## [TO DO]
In the records below, the part to copy starts at the line containing "Image resolution: width=1568" and goes to the last line; output it exactly, without pictures.

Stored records
- - - - -
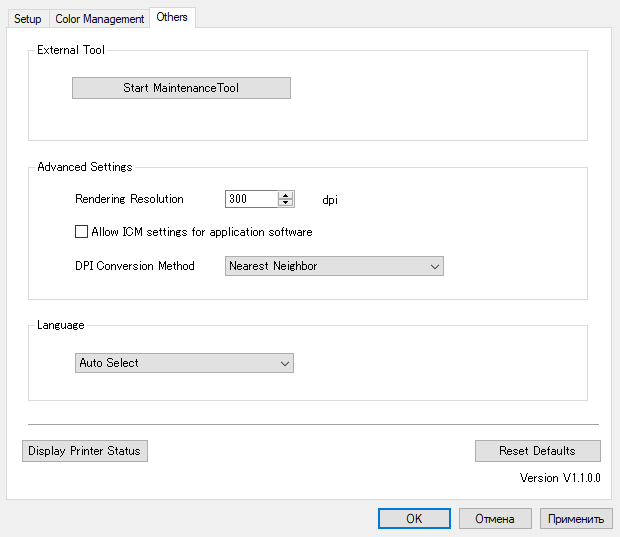Click the Nearest Neighbor dropdown chevron
This screenshot has width=620, height=537.
click(435, 266)
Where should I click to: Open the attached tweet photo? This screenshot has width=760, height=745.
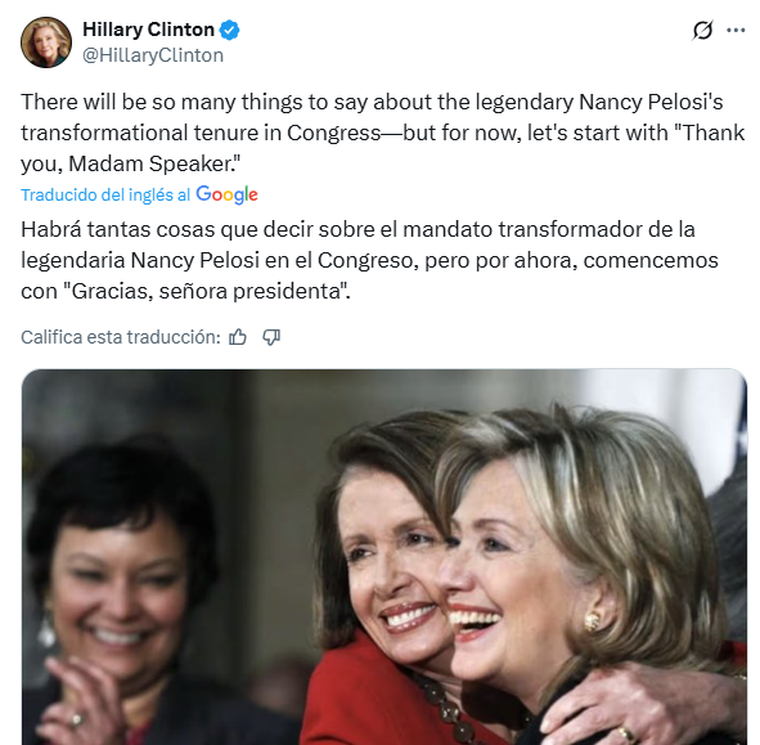[384, 557]
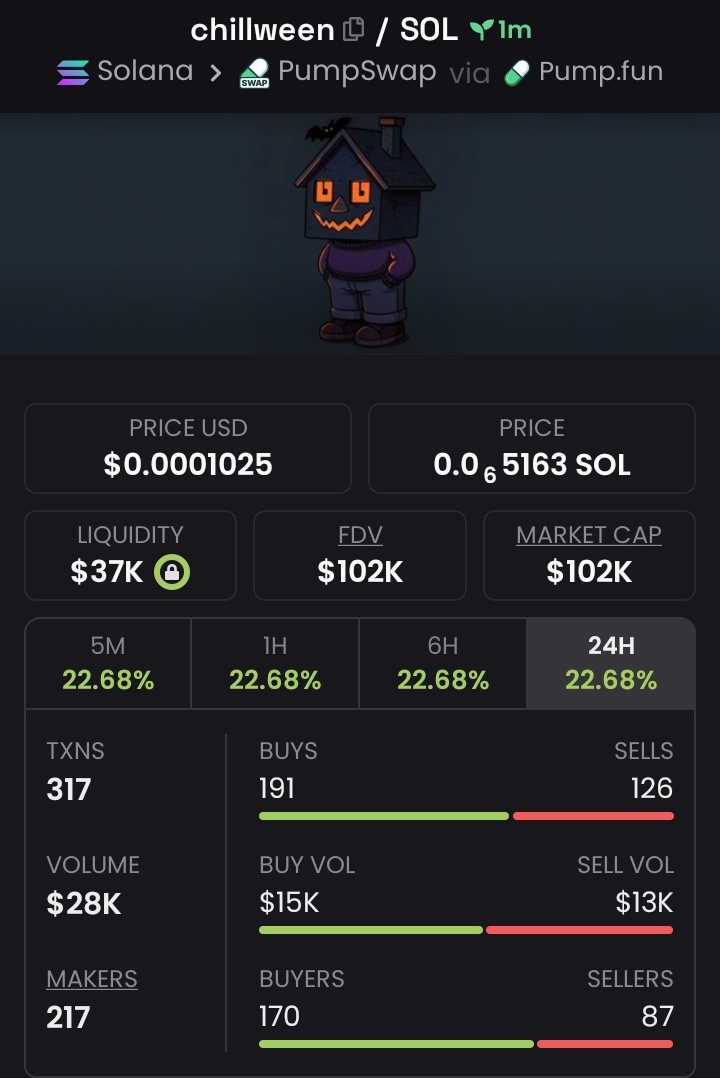The width and height of the screenshot is (720, 1078).
Task: Select the 5M timeframe tab
Action: click(x=108, y=663)
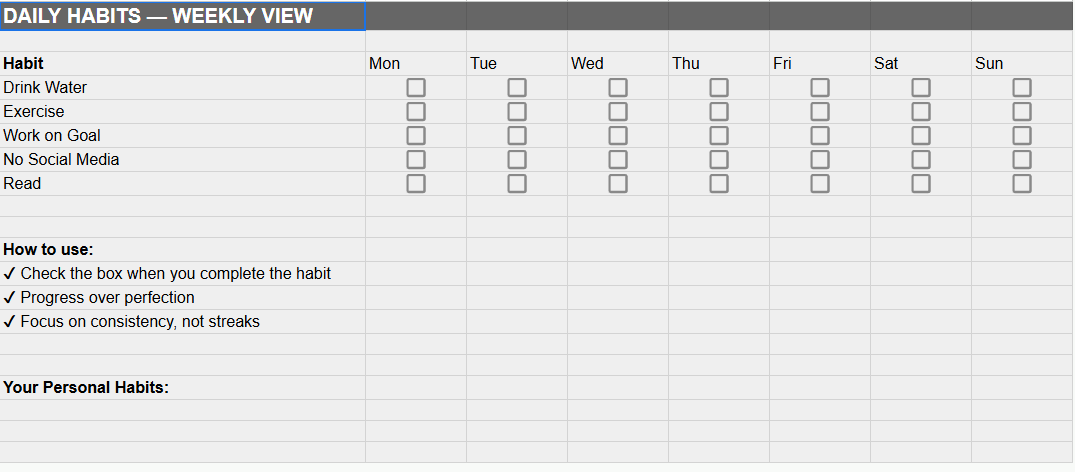This screenshot has width=1075, height=472.
Task: Click the How to use: heading cell
Action: pyautogui.click(x=183, y=250)
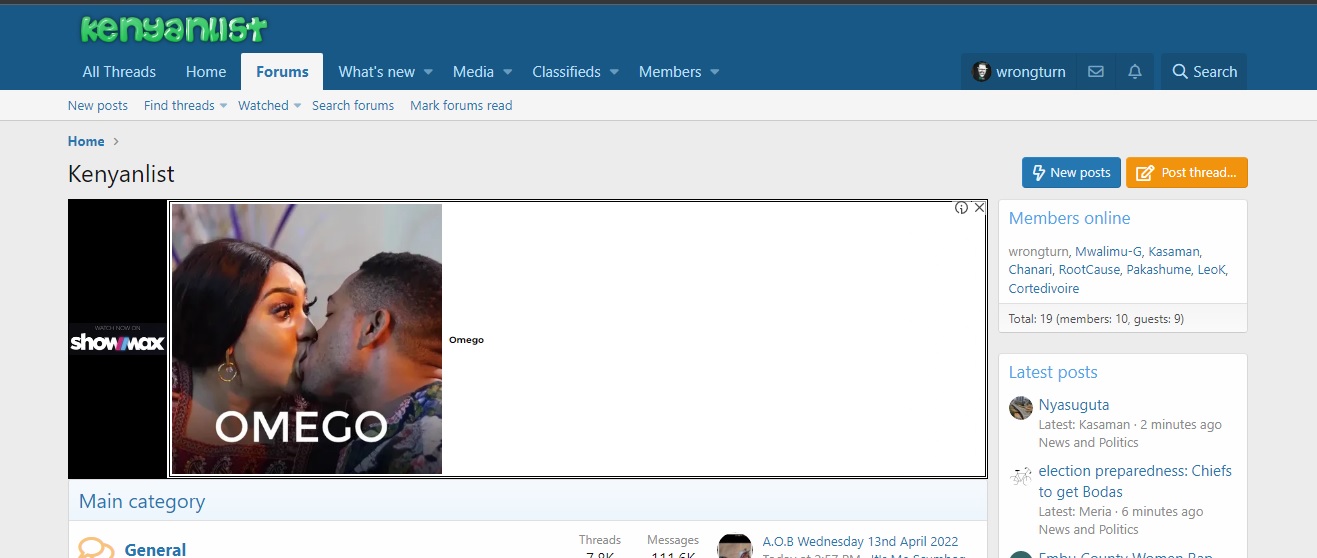Click the ad info icon
The image size is (1317, 558).
coord(961,208)
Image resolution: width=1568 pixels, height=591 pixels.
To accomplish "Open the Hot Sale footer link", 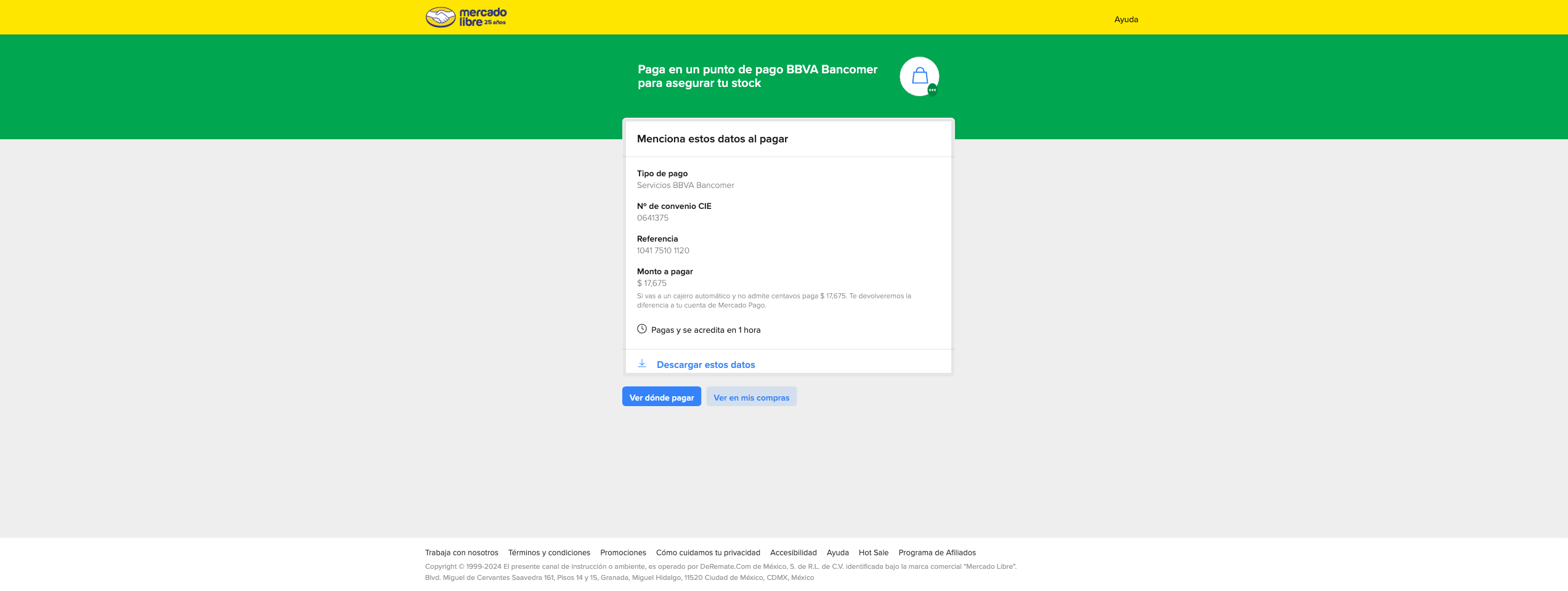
- - - - -
## [COMPLETED TASK]
Image resolution: width=1568 pixels, height=591 pixels.
To accomplish "Open the Hot Sale footer link", 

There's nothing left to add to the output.